**TO BE DONE**: Return every line below that contains the string "Task".
====== INFORMATION SHOWN ======
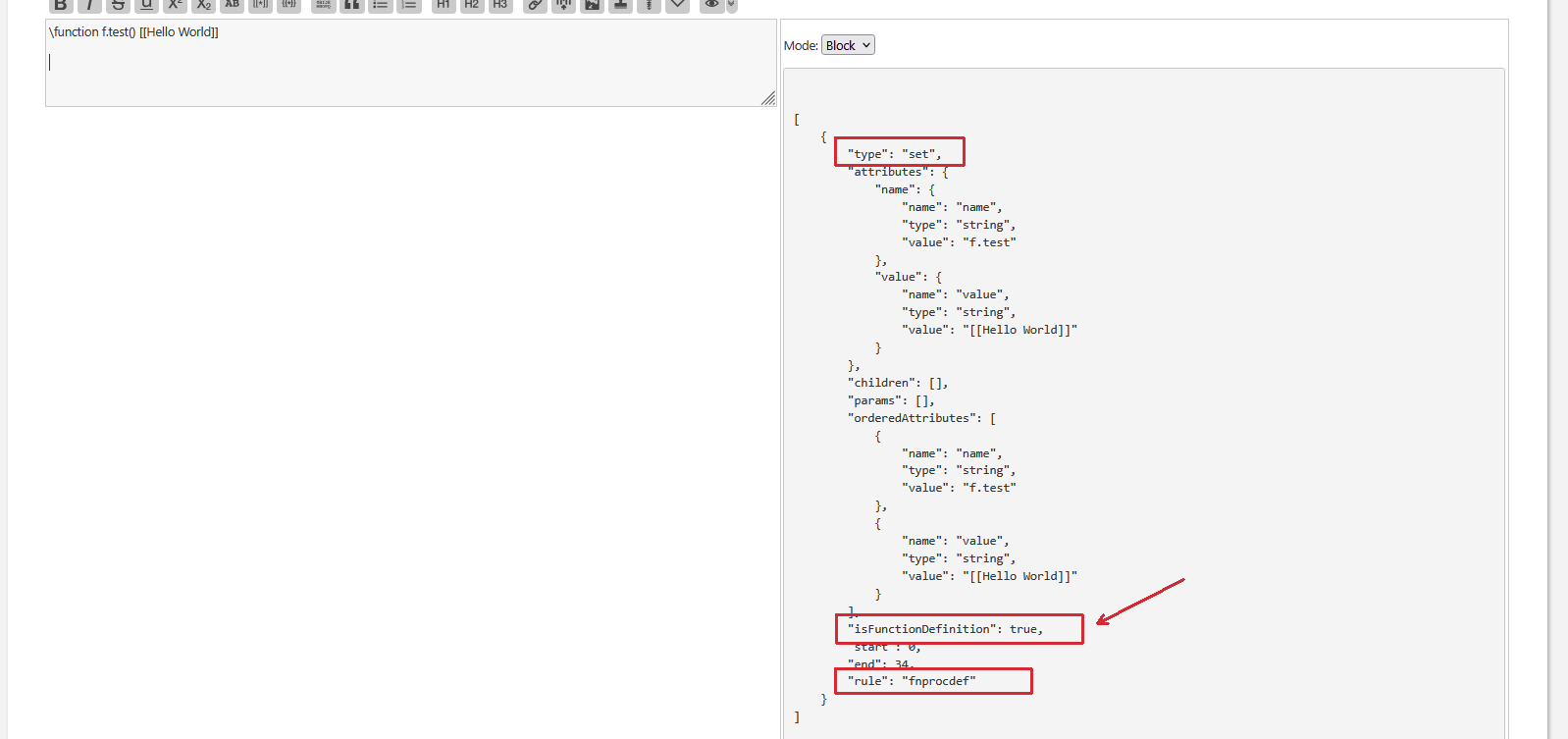The height and width of the screenshot is (739, 1568).
Task: Open the Mode dropdown set to Block
Action: (x=848, y=45)
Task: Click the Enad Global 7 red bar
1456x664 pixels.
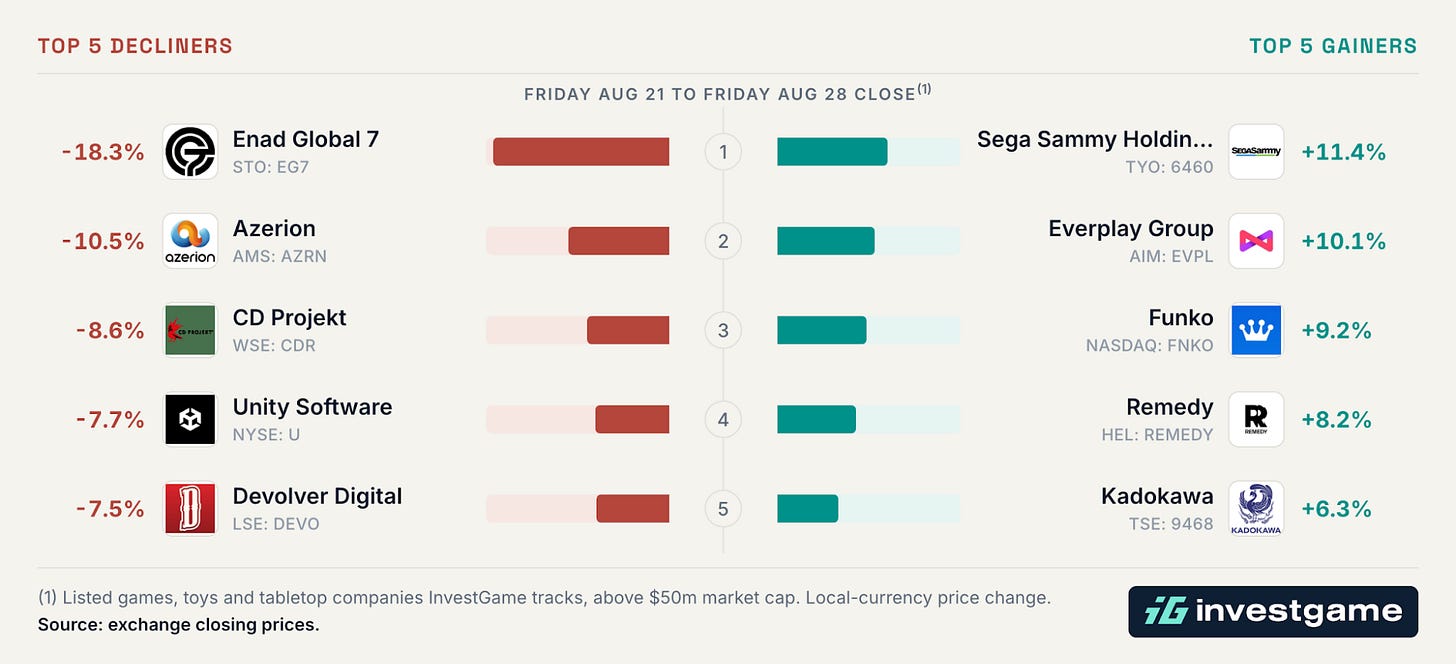Action: [x=581, y=152]
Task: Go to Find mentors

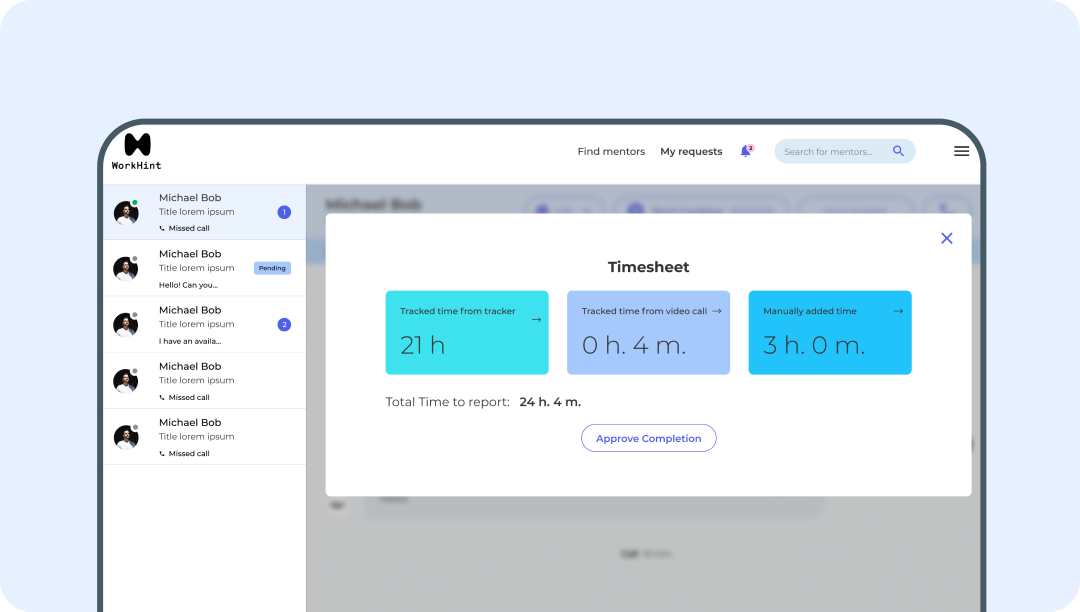Action: click(x=611, y=152)
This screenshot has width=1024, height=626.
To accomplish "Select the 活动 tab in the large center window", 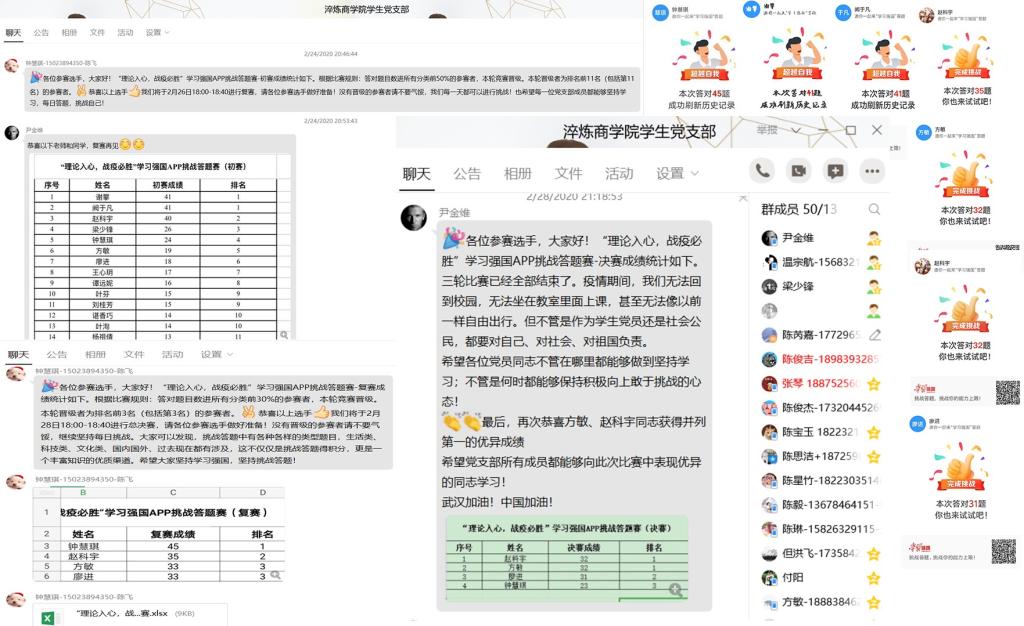I will point(619,173).
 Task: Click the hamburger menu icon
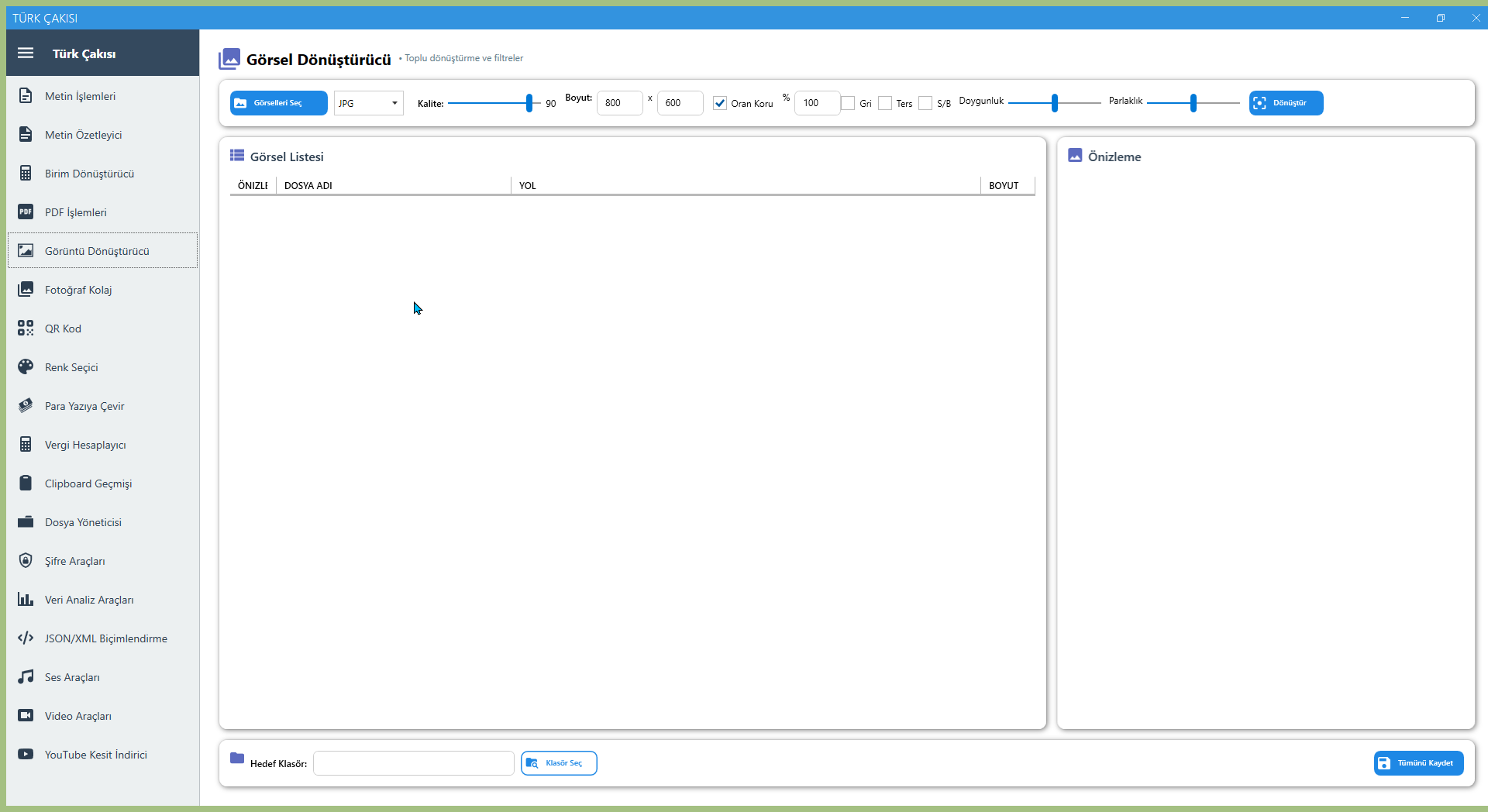pyautogui.click(x=26, y=53)
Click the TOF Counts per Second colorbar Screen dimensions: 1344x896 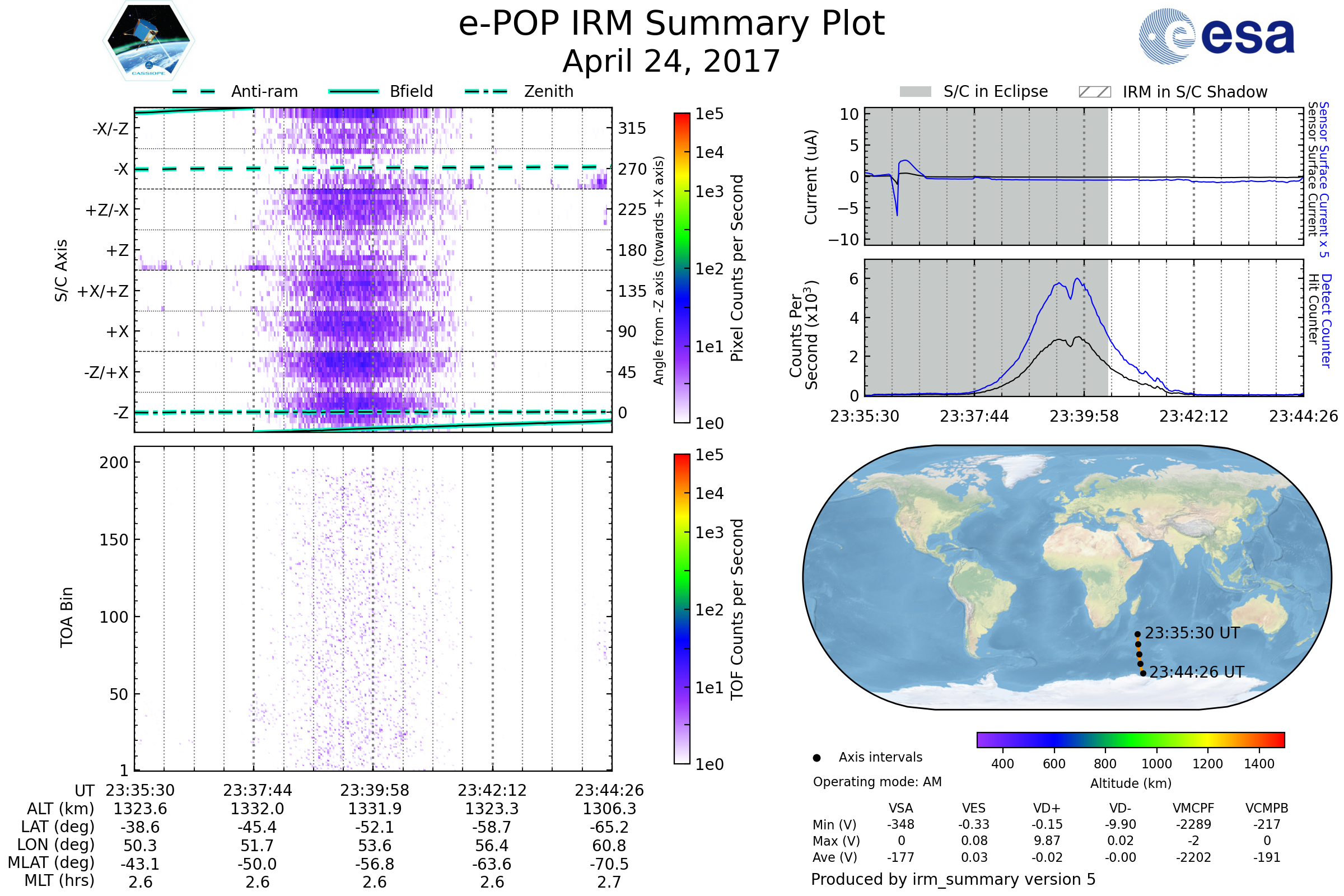[x=682, y=609]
======
**EXERCISE ANSWER**:
Task: Open the Mode dropdown set to Block
Task: Click the Enad Global 7 red bar
Task: Go to Find mentors
 Task: Click the hamburger menu icon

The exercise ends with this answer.